> _Your objective_
In the records below, reproduce word for word everything from the line containing "Task: Click chevron arrow of */* select" down to the line containing "Action: click(1100, 385)", both included, and leave the pictures out.

> _Provided records_
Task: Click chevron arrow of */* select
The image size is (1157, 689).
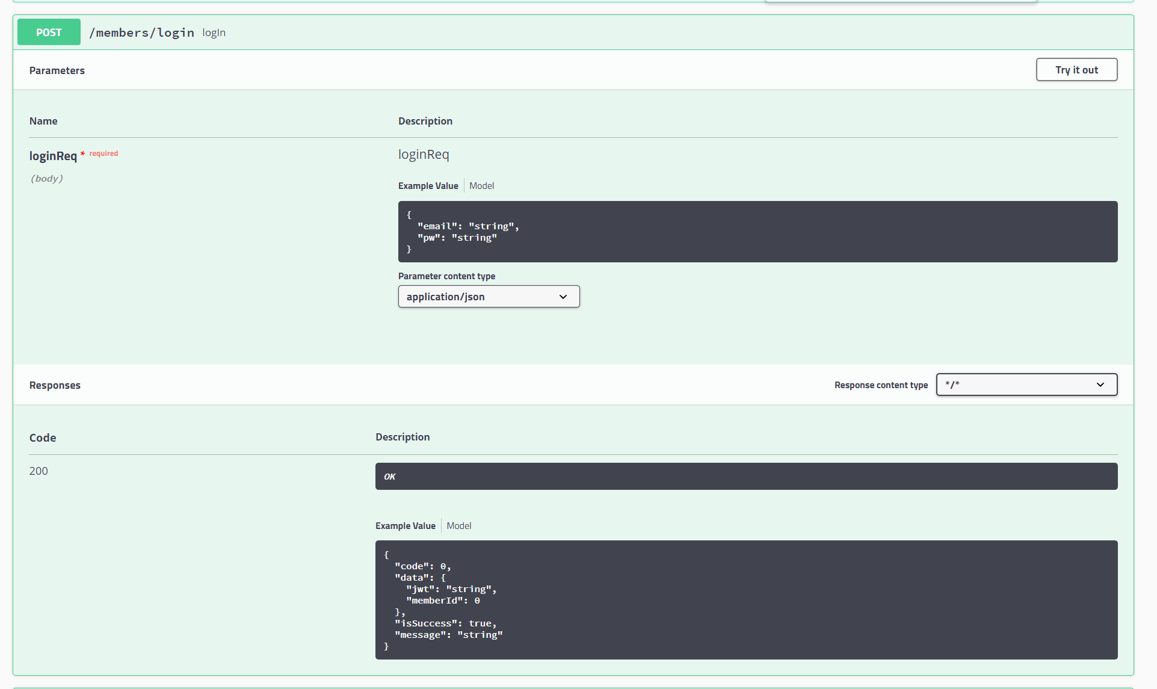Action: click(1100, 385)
* * *
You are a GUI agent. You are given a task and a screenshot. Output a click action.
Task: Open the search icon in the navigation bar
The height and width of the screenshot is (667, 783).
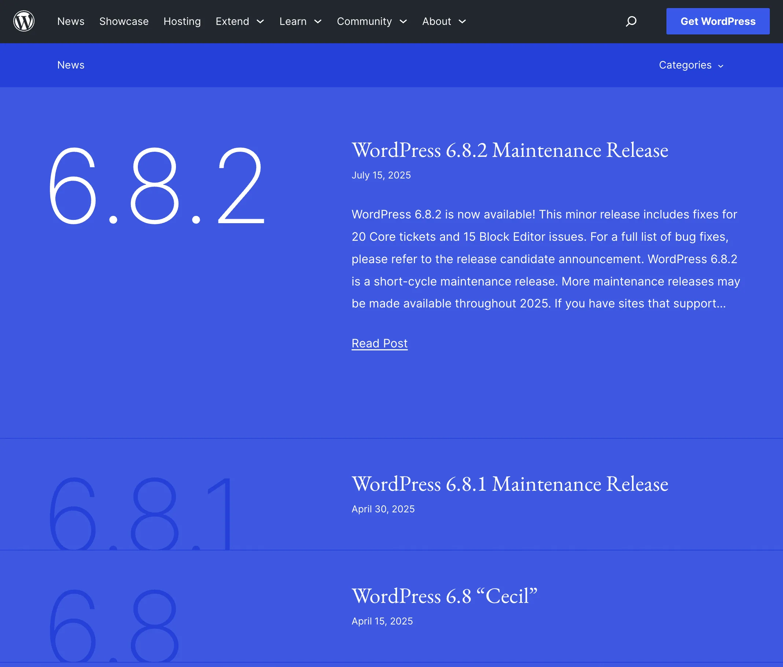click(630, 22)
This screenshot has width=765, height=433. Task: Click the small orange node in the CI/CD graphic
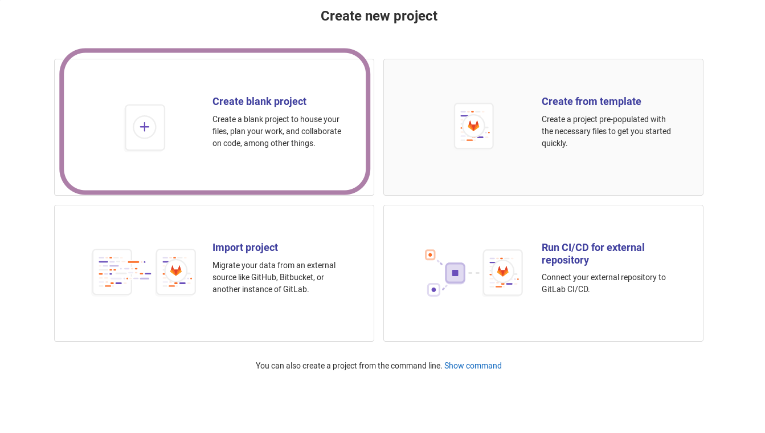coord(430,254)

> _Output of the task_
Task: Click chevron arrow of */* select
The image size is (1157, 689).
Action: click(1100, 385)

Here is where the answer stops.